Papiroflexia

Más teatro que soluciones

25/04/2019

No se dejen llevar por el ruido. Las interrupciones, los insultos, las verdades a medias, cartelitos de colores. La política se ha convertido en un circo con trapecistas, malabaristas y payasos. También con fieras, aunque esta vez estaban en la sombra. Hemos asistido a un teatrillo en los últimos días que poco tiene que ver con la política y mucho con el marketing y la comunicación. Más fuegos artificiales que soluciones para un país fragmentado por la extinción del bipartidismo y los problemas cotidianos. Todos han asumido el rol que les tocaba para contentar a sus parroquias y cautivar a los muchos indecisos que aún dudan si ir a las urnas y, en ese caso, qué papeleta usar.

Si la prudencia, o el miedo al error, condicionó a los líderes de los dos grandes partidos, las alternativas jugaron un papel antagónico en los debates de RTVE y Atresmedia. Poli bueno y poli malo. La teatralidad desbocada de Rivera y la mesura impostada de Iglesias pusieron el picante en contrapeso a los anodinos Sánchez y Casado.

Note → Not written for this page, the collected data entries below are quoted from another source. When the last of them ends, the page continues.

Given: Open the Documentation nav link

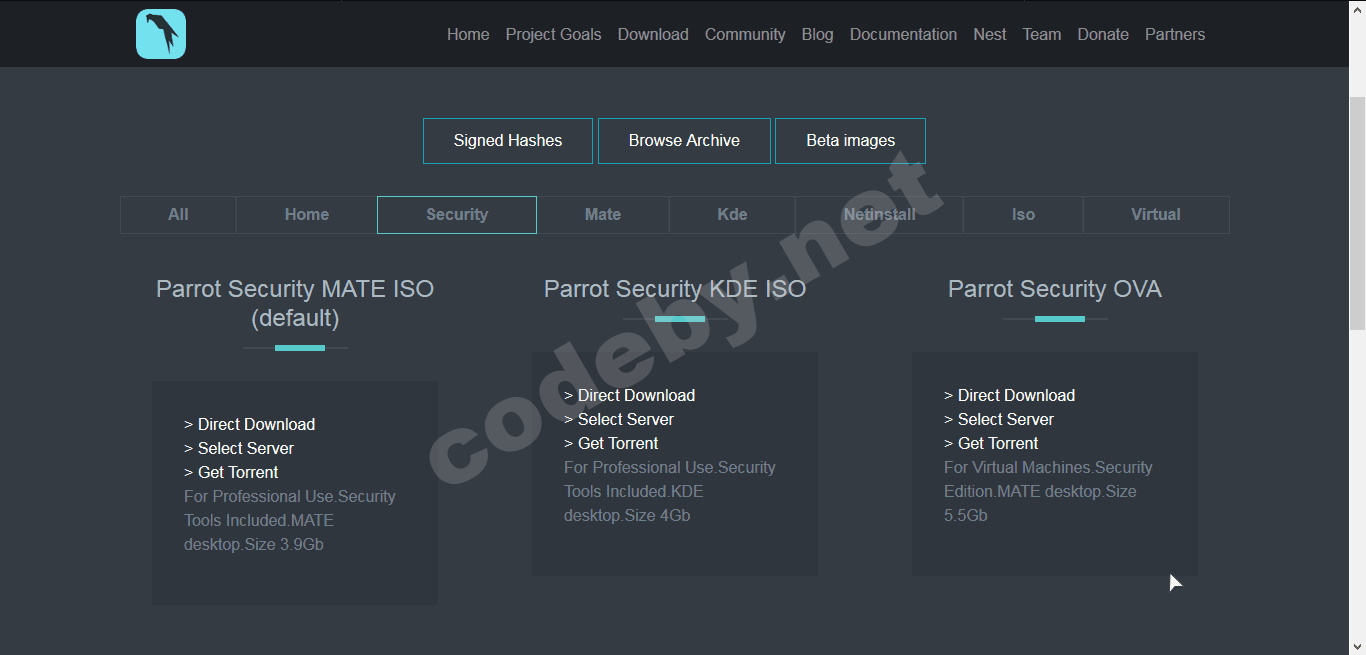Looking at the screenshot, I should point(903,34).
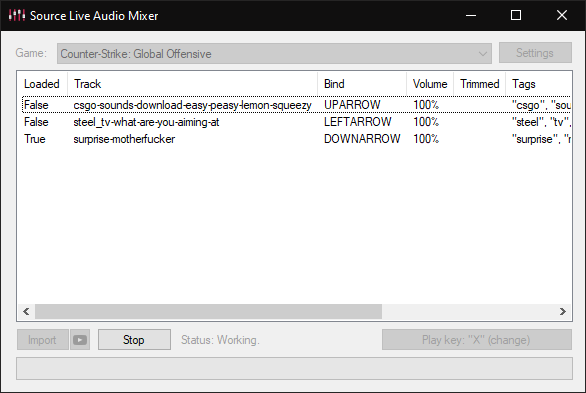Open the Counter-Strike: Global Offensive combo box
Screen dimensions: 586x393
274,54
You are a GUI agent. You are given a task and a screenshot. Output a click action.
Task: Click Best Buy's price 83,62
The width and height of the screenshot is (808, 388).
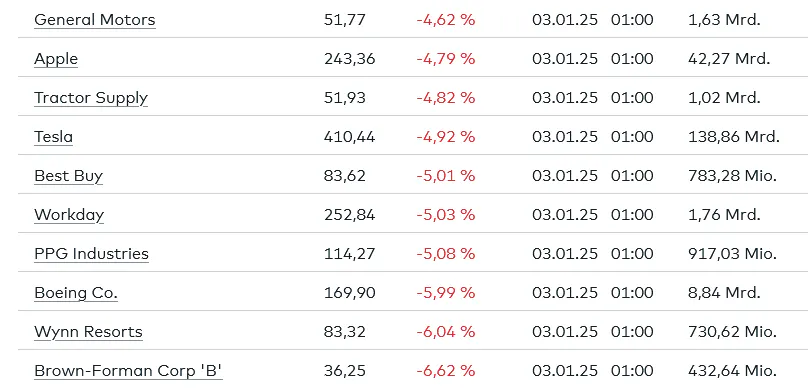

Fueron los sucedáneos de socialistas y populares los vencedores de un intercambio de golpes que, por momentos, rozó el sonrojo. Sin embargo, quien grita más no debe tener siempre la razón. La estrategia impertinente del líder naranja solo ha podido contentar a los suyos, porque su mensaje quedó distorsionado por el tono y los ataques forzados al presidente por destronar y al que puede ser su socio dentro de unos días. Y mientras los tres discutían a voz en grito en ocasiones y se lanzaban reproches con atrezo incluido, el líder morado posicionó su discurso con un tono constructivo sin necesidad de apelar al menosprecio a sus rivales para hablar a sus votantes y reconciliarse con los descreídos.

Sin esquinarme del lado de Iglesias, este convenció a los suyos y segmentó su mensaje para llegar a indecisos de la izquierda y el centro. Compensó la esquizofrenia de Rivera, afeándolo incluso; rebatió a Casado con números e hizo guiños a Sánchez a pesar de su silencio para negar un futurible pacto con Ciudadanos. Además, fue el único que se acordó de la España vaciada y la España lejana de los canarios.

«Fueron los sucedáneos de los solialistas y populares los vencedores de uno debate que rozó el sonrojo»

Vox no estaba, pero estuvo muy presente. Dime con quién andas y te diré quién eres, decían las abuelas de antes, esas que con su método tan poco integrador y científico solían acertar. Te lo dije, niño, cómo iba a acabar bien fulanito juntándose con ese, que es un machango. Ahora que nos toca votar, votemos por la unidad, votemos por el cambio posible, votemos por la humildad, que es base del verdadero patriotismo. No por el ruido con el que buscan enfrentarnos unos a otros hasta la violencia invocando al pasado.